Mohamed Magid, the imam and executive director of the All Dulles Area Muslim Society in Sterling, tells me that he often tries to press men on their motivations before they convert and that he has even told couples he won’t marry them if he is not convinced the conversion is serious.
The pressures families place on young Muslims to marry someone of similar background can be counterproductive, says Jihad Turk, director of religious affairs at the Islamic Center of Southern California. Immigrant parents often want their children to find a spouse of the same nationality, an attitude that second-generation American Muslims find impractical, if not downright backward.

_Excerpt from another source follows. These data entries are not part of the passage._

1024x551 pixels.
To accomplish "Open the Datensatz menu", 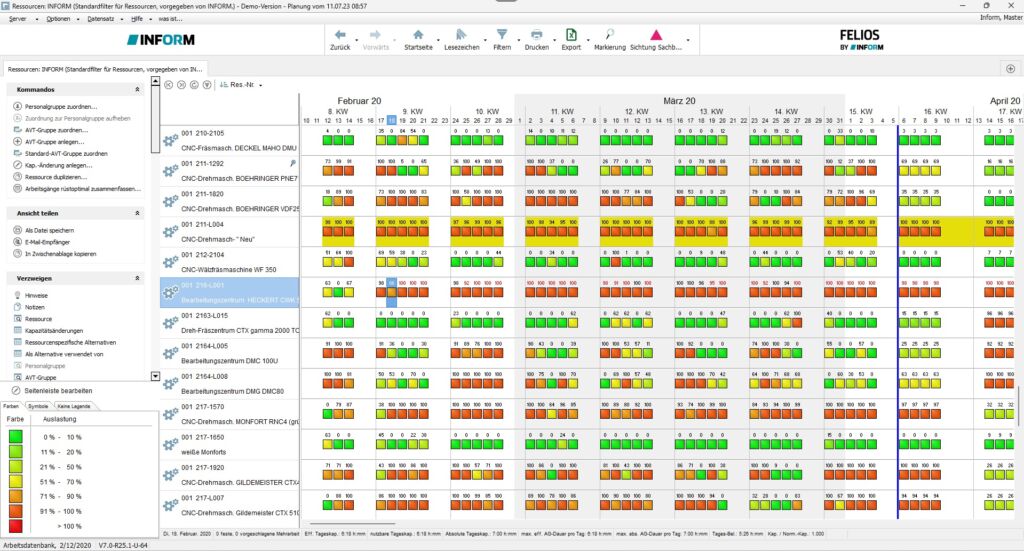I will coord(100,19).
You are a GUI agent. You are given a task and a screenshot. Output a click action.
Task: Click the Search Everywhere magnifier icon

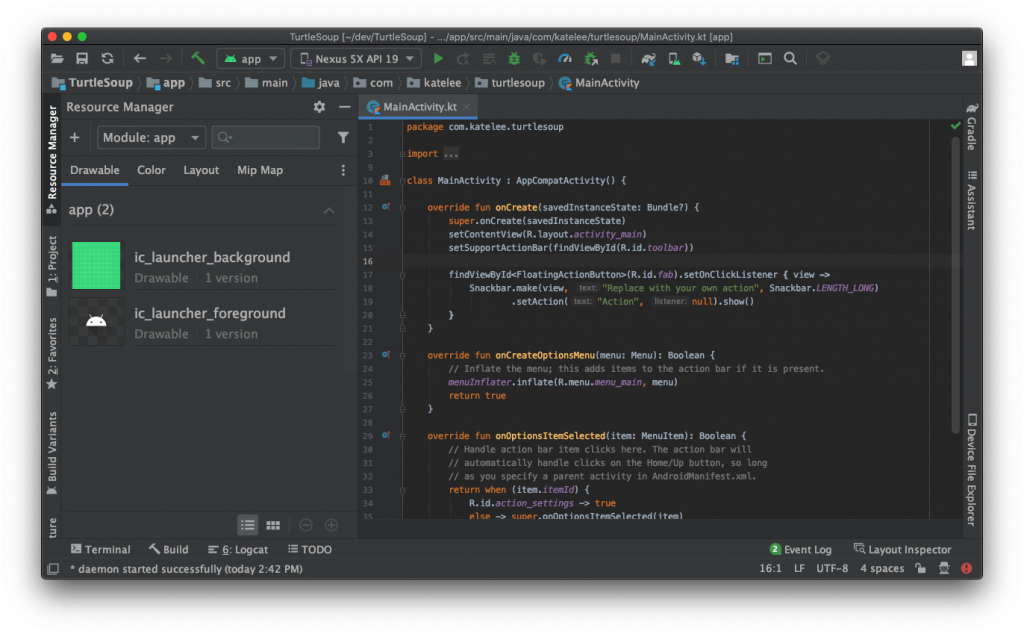(790, 59)
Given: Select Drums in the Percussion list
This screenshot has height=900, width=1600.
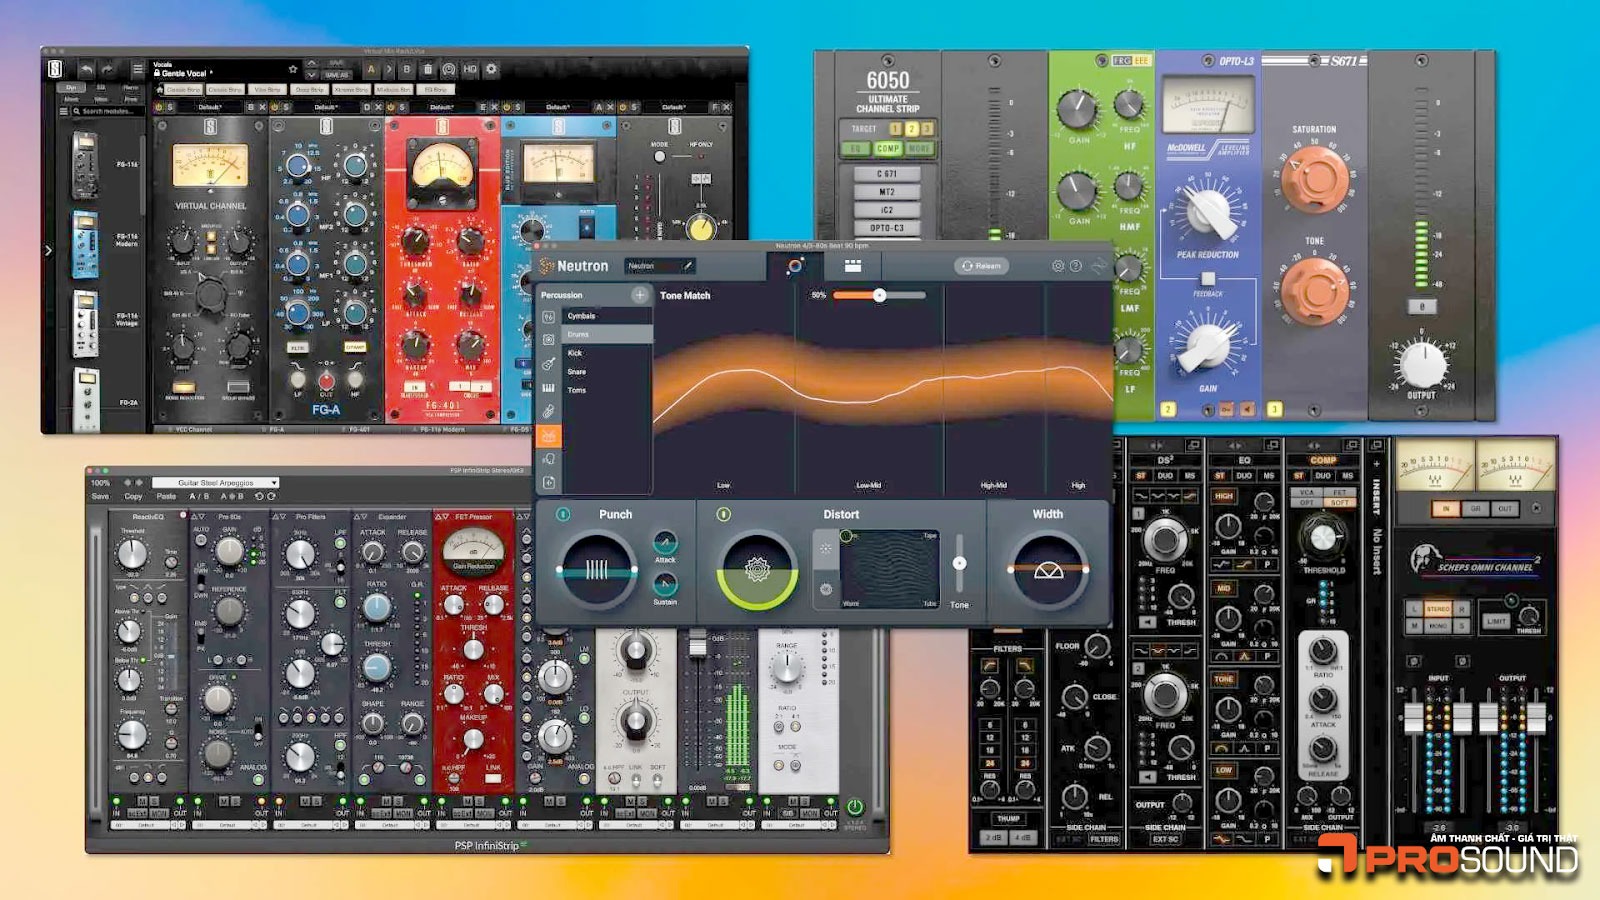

“We have at our center,” Turk says, “something like 60 different nationalities, and so we try our best to bring them together and say, ‘Yes, you like Pakistan. You like being Egyptian, or whatever, but your children are not that. They’re American, and so let’s come together. We’re a faith community. We’re not an Egyptian community or a Pakistani community.’” And focusing on common cultural customs, Turk argues, is less important than finding someone with common beliefs.
Just as assimilation has meant that there are few corners of the United States where Jews are unwelcome, intermarriage — and the assimilation that comes with it — is likely to make Americans more accepting of Muslims.
When Dia, who grew up in a black Baptist church, began dating a Muslim man in college, her mother was concerned. “For her this was a crack in God’s faith for me to want to marry someone who doesn’t believe Jesus Christ was our lord and savior,” Dia said. She did not convert but before she married, and since, her husband and her mother have had long conversations about faith.
Now, Dia says, “My family has accepted him with open arms. All of our views of Islam have changed because we’ve taken the time to educate ourselves. My mom finds herself defending his religion to others.”
This is borne out in survey data as well. In a 2011 study conducted by the Pew Forum on Religion and Public Life, 79 percent of Muslims rated their communities very positively as places to live. And most think that “ordinary Americans are friendly (48 percent) or neutral (32 percent) toward Muslim Americans.”